Schemes shouldn’t defer interest payments

Retirement Benefits Authority (RBA) CEO Nzomo Mutuku. FILE PHOTO | NMG

What you need to know:

  • It is granted that desperate times call for desperate measures.
  • Clearly, the coronavirus pandemic is causing the government to look for money even from the most unexpected corners.
  • On Tuesday, Retirement Benefits Authority (RBA) CEO Nzomo Mutuku mobilised 20 top pension schemes in the country for a meeting at the Treasury to discuss the feasibility of a deferral of payments on government securities for up to one year.

It is granted that desperate times call for desperate measures. Clearly, the coronavirus pandemic is causing the government to look for money even from the most unexpected corners.

Who would imagine that the government would as a survival tactic contemplate deferring payment of interest on government paper? Indeed, a deferral of payments of maturing Treasury bills and bonds as is being contemplated amounts to declaration of a default on domestic debt.

Have we thought of the wave of uncertainty that would ensue if we jeopardised the risk- free status of government paper?

On Tuesday, Retirement Benefits Authority (RBA) CEO Nzomo Mutuku mobilised 20 top pension schemes in the country for a meeting at the Treasury to discuss the feasibility of a deferral of payments on government securities for up to one year.

I gather from my sources who attended the meeting between the Treasury and the pensions industry that the meeting basically adopted the proposal to defer payment of interest on government paper and what remained were details on the mechanism of executing the plan.

From the correspondence that I have seen, I think that fund managers have cleverly thrown the spanner at the workers.

Even though they were represented at the meeting, the secretary of the Fund Managers Association, Mr Jonathan Stichbury, wrote to Mr Mutuku informing him that at a meeting of the council of the Fund Managers Association, it was felt that the consent of trustees of schemes needed to be sought before the plan is even contemplated.

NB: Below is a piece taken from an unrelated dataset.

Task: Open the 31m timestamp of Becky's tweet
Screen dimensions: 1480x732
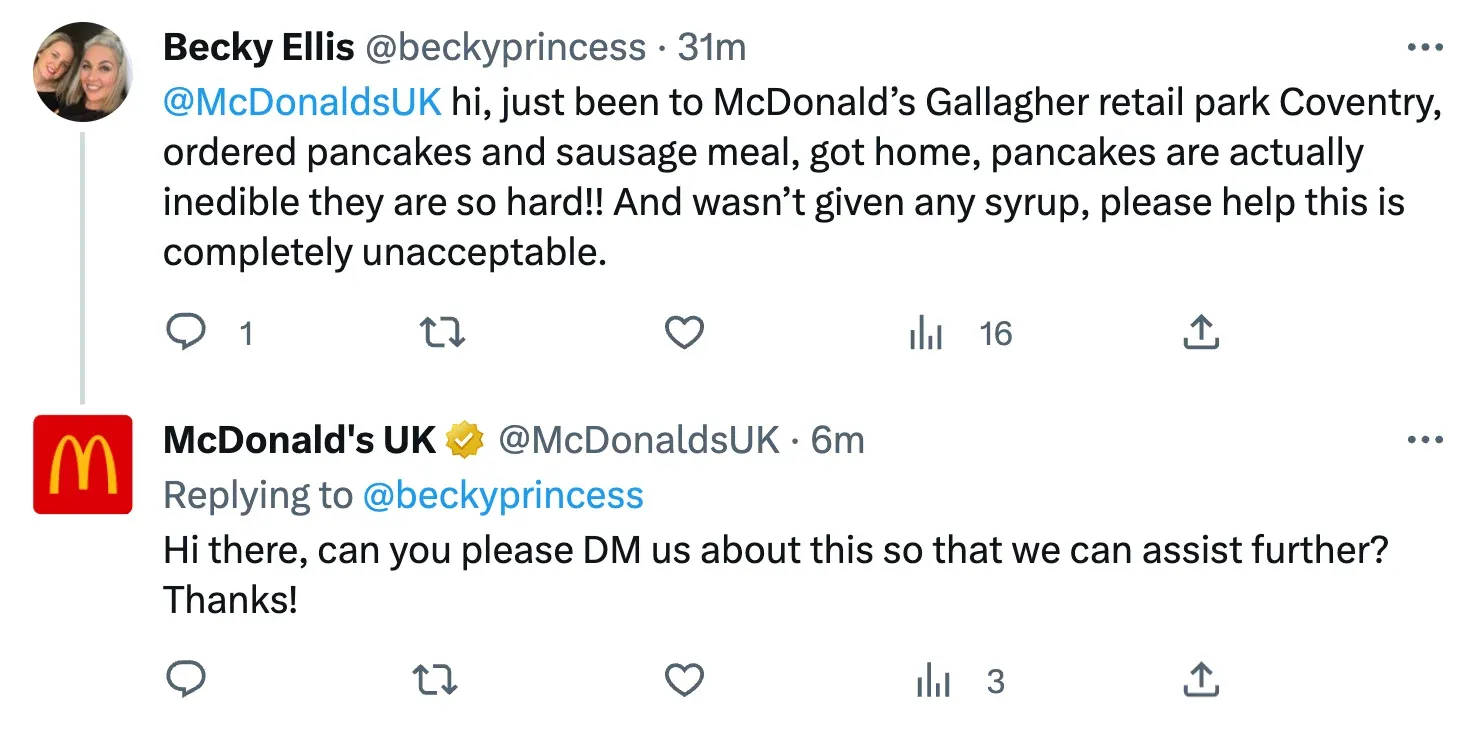Action: tap(711, 48)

There is a clever tactic in the whole scheme. I think the originators of the whole idea decided that in order to circumvent pushback from trustees of pension schemes, the whole thing would disguised as if it was the pensions industry that had offered to support the fight against the pandemic by offering a deferral of interest payments on Treasurybills and bonds.

As I write this column, I have in my possession a draft letter written for the pension schemes by the originators of this madcap idea to the Central Bank of Kenya (CBK), disguised as originating from the pension schemes.

The draft letter says in part: ‘we want to provide support to the government by deferring the interest payments falling due in the period up to December 2021 on certain of our existing holdings of government securities’.

This is a hair-brained idea that should be dropped quickly without further ado. If you defer payments of interest on government paper for a year, where will pension schemes get the money to pay pensioners whose payments are due this year?

As a matter of fact, it is the pension schemes that badly need government support during this pandemic. Indeed, pension schemes have been hit by retrenchment and by sponsors who are unable to remit money on time because of the negative economic impact of the pandemic.

Because of the pandemic, pension schemes are suffering from a combination of people thrown out of work and businesses whose productive capacities are shrinking by the day.

Why don’t we ever think about the individual? If I am retiring this year, do you want the pension scheme to tell me that they cannot pay me because the government has deferred payments? These are private assets that the government should not touch.

I have some unsolicited advice for CBK governor Dr Patrick Njoroge. He must reject this ill-advised idea pronto for the following reasons.

First, If you create uncertainty in domestic debt markets by allowing the madcap idea, the pressure on the exchange rate will be insurmountable.

How do we expect non -resident holders of government paper to respond to breach of the risk-free status of government paper and to a situation where Treasury bills and bonds are now subject to risk like any other lending?

Remember that our credit markets-or even capital markets all price risk off the benchmark rate. Why do we want to create chaos in the financial markets?

Secondly, fiscal agent of the issuer, you are bound to give the government the best advice.

You also have the responsibility of maintaining a safe and sound financial system. Government securities are at the heart of a safe and sound financial system.

Kill this hare-brained idea and let’s not hear about it again.